## Direction:
Reproduce the passage of the Bangladesh LGBTQ timeline that opens with the words containing "This is a timeline" and closes with "such as hijra.".

===== Text

= Timeline of LGBTQ history in Bangladesh =

This is a timeline of notable events in the history of the lesbian, gay, bisexual, transgender and queer (LGBTQ) community in Bangladesh.

== Timeline of notable events ==

=== 14th Century ===

- Krittibas Ojha wrote Krittivasi Ramayan, which tells the story of two widows who have a same-sex relationship to bear an heir, Bhagiratha.

=== 19th Century ===
- 1861: The British colonial government introduces the Indian Penal Code (IPC) across the Bengal Presidency. Section 377 criminalizes homosexuality in the country.
- 1871: The Criminal Tribes Act was included in the Indian Penal Code, which prohibited identities such as hijra.

=== 20th Century ===
- 1956: Following the Partition of India, Section 377 was retained within the Penal Code of Pakistan.
- 1971: Bangladesh wins the War of Independence, separating from Pakistan. The new government retains the section in the Penal Code of Bangladesh.
- 1996: Bandhu Social Welfare Society is founded.
- 1997: The publication of ‘Somoprem o AIDS’ (‘same sex affect and AIDS’) marked the first efforts to raise awareness about male sexual health and HIV/AIDS needs to repeal Section 377.
- 1999: An underground online group called Gay Bangladesh and Teen_Gay_Bangladesh is formed.

=== 2000s ===
- 2001: Badhan Hijra Sangha, transgender community, was founded.

==========
===== Material

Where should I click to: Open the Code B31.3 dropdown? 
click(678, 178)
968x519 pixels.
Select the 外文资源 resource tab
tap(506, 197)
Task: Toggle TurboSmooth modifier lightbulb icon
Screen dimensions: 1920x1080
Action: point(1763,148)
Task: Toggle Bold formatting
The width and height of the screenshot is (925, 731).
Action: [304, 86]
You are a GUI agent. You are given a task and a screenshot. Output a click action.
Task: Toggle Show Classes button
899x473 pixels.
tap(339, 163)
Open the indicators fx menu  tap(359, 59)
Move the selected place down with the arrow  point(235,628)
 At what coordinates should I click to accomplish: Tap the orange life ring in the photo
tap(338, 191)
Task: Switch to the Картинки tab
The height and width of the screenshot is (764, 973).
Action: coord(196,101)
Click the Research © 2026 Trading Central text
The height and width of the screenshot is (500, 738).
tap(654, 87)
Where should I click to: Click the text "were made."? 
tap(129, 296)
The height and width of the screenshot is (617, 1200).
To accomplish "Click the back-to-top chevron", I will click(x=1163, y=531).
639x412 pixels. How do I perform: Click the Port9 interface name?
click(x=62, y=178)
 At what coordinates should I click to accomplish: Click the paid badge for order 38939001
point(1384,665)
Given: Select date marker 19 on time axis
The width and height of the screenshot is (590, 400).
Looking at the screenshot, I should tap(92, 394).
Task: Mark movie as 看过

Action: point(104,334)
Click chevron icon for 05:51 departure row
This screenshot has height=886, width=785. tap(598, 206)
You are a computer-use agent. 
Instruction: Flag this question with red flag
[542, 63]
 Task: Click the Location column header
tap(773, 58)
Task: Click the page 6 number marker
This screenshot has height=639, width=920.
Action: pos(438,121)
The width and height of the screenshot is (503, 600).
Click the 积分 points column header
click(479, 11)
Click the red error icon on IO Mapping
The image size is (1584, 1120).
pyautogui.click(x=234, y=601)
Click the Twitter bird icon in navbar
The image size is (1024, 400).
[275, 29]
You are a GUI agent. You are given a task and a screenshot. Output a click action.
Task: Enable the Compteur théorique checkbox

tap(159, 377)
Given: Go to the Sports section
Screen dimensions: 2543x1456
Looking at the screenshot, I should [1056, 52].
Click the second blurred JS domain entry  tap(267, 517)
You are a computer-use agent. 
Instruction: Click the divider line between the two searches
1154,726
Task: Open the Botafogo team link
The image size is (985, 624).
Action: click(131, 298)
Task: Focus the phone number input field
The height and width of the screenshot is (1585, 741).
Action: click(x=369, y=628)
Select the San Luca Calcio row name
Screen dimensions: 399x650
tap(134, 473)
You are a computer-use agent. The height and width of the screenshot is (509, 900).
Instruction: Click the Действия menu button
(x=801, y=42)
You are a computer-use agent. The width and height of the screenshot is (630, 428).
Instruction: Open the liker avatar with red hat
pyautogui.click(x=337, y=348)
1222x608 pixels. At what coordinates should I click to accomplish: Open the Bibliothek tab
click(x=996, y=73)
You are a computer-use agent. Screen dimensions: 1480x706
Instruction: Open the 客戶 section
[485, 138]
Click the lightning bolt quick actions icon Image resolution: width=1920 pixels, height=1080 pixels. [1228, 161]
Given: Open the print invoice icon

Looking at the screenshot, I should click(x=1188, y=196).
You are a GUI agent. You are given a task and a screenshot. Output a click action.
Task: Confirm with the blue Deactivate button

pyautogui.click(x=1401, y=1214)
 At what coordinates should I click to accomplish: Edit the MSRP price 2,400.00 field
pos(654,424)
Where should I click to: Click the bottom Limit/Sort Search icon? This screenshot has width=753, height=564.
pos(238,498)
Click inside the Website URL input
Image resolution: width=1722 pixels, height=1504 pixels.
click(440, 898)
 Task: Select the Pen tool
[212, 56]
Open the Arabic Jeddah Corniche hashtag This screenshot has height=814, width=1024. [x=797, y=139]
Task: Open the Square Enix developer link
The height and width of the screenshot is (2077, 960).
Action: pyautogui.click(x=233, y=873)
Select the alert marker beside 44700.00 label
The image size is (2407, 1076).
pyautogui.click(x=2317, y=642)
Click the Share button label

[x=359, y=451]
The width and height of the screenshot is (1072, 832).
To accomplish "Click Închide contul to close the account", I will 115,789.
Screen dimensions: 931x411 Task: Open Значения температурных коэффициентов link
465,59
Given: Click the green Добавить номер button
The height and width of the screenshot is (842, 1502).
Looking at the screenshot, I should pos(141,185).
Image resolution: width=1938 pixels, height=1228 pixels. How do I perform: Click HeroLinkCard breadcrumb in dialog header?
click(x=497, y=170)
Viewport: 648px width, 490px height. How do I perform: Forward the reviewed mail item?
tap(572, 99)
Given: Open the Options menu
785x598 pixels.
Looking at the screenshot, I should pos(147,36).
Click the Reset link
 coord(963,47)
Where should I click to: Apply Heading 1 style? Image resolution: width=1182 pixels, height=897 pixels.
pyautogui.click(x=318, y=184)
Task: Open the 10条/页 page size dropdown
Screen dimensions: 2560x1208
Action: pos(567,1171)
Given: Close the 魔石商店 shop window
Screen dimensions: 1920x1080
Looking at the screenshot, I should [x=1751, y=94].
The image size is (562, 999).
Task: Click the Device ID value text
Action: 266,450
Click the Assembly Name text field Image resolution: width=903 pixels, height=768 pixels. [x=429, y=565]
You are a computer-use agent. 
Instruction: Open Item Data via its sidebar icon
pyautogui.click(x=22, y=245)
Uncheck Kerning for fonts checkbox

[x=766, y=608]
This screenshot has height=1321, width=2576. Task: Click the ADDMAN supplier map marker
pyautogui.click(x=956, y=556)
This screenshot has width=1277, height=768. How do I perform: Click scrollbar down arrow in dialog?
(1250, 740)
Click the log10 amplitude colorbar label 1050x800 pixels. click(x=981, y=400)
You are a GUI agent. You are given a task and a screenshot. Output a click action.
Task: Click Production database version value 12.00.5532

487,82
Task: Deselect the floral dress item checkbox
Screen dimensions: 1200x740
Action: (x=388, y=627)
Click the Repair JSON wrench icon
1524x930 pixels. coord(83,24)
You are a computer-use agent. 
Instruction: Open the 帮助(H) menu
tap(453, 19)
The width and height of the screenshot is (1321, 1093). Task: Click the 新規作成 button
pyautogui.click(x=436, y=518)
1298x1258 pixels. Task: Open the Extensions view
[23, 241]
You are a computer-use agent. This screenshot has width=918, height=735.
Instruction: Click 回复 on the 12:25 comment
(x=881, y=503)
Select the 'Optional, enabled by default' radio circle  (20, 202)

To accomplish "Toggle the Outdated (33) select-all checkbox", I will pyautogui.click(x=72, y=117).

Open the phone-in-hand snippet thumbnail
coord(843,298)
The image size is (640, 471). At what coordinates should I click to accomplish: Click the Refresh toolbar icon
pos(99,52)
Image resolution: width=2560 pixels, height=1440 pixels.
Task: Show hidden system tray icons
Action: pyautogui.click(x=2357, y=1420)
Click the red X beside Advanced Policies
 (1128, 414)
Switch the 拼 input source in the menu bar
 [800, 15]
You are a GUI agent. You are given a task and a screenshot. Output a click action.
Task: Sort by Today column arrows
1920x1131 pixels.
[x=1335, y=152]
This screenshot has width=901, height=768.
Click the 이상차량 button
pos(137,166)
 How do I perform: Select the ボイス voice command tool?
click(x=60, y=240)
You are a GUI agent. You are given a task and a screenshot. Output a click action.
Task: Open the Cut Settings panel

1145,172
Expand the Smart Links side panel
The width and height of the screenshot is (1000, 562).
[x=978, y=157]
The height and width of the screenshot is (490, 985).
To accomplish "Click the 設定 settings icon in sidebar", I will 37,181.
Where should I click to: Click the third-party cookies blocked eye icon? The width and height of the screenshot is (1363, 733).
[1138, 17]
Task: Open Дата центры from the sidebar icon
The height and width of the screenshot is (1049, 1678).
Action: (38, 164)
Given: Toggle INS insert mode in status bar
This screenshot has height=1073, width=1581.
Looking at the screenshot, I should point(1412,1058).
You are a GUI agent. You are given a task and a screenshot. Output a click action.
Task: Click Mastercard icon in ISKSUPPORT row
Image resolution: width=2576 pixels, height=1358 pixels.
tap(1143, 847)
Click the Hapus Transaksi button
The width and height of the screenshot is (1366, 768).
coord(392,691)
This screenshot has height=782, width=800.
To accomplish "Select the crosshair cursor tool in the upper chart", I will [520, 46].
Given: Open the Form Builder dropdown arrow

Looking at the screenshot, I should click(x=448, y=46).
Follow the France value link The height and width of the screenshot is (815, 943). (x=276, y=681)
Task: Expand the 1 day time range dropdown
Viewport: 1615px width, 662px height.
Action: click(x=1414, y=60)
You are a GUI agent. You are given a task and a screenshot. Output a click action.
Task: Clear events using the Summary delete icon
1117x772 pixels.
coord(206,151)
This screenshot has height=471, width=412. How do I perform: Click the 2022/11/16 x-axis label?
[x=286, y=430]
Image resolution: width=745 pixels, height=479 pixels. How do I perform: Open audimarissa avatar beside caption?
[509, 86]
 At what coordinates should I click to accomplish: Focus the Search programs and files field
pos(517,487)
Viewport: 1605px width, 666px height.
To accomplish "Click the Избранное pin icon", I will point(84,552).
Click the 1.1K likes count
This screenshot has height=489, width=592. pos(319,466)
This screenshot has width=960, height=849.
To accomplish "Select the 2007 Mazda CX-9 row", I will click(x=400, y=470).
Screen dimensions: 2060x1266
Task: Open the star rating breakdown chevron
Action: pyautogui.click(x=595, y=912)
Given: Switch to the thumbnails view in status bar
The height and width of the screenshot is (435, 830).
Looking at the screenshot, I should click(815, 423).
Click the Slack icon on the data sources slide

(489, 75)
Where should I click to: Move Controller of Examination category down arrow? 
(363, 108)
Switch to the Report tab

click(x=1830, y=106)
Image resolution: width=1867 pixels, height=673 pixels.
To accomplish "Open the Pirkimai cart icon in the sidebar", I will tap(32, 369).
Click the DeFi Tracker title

==========

## Task response:
This is a timeline of notable events in the history of the lesbian, gay, bisexual, transgender and queer (LGBTQ) community in Bangladesh.

== Timeline of notable events ==

=== 14th Century ===

- Krittibas Ojha wrote Krittivasi Ramayan, which tells the story of two widows who have a same-sex relationship to bear an heir, Bhagiratha.

=== 19th Century ===
- 1861: The British colonial government introduces the Indian Penal Code (IPC) across the Bengal Presidency. Section 377 criminalizes homosexuality in the country.
- 1871: The Criminal Tribes Act was included in the Indian Penal Code, which prohibited identities such as hijra.